TASK STATEMENT
Please gather every line of the data below that contains the word "perform". Case counts, so only matches with the same capitalization qualify.

PROVIDED RECORDS

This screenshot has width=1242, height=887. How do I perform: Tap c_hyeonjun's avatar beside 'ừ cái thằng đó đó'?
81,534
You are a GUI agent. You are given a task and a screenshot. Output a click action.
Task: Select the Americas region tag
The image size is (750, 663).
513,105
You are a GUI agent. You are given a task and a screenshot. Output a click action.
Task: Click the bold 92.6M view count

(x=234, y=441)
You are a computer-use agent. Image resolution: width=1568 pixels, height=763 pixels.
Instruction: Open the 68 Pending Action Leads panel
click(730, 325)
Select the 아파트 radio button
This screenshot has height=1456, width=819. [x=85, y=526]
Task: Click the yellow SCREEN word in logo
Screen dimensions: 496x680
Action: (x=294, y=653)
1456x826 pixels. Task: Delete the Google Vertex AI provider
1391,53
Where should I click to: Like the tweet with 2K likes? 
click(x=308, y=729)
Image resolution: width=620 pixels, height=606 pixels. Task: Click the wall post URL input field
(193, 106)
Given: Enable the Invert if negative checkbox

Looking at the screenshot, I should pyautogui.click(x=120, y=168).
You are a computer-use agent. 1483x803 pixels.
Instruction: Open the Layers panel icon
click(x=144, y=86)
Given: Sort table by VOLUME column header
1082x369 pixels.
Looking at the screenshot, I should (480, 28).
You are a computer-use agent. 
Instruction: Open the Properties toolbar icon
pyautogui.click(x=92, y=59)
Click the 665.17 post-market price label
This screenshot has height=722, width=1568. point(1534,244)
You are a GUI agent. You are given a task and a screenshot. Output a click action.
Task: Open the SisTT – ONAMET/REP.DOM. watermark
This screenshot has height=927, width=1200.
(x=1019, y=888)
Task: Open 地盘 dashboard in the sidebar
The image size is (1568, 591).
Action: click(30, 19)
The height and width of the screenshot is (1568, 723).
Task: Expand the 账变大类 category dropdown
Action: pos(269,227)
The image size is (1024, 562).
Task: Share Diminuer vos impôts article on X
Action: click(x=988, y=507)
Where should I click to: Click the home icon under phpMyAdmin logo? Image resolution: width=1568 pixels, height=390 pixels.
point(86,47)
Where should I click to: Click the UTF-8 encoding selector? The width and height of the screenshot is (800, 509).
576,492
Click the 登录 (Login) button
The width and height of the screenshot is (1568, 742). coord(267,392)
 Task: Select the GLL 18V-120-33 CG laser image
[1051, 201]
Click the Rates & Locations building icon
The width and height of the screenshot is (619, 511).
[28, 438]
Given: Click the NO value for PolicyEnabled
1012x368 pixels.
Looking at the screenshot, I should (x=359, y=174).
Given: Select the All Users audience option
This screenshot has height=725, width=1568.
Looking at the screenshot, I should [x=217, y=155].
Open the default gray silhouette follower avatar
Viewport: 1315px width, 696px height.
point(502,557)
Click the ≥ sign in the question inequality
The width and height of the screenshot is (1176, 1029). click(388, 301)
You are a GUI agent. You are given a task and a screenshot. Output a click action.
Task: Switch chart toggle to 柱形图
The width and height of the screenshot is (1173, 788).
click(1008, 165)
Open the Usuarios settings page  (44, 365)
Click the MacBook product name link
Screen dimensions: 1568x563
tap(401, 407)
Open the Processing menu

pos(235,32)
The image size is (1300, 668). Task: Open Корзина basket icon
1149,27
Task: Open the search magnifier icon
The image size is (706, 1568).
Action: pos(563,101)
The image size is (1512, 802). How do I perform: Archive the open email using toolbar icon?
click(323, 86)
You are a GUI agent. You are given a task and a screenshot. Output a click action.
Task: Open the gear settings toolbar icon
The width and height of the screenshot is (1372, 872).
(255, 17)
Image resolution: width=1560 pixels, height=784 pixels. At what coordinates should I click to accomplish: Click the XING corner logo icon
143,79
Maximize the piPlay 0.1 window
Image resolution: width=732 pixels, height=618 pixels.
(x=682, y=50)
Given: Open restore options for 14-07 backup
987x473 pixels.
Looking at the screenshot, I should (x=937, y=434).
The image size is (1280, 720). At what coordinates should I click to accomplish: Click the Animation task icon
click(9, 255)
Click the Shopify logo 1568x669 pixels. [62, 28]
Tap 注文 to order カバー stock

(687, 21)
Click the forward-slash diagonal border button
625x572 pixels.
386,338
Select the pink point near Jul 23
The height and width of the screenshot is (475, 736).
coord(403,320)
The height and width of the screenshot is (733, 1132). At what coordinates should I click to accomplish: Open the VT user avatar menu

FINISHED TASK
This screenshot has width=1242, height=887. How do I perform: Tap c_hyeonjun's avatar beside 'ừ cái thằng đó đó'?
The image size is (1512, 802). How do I perform: Archive the open email using toolbar icon?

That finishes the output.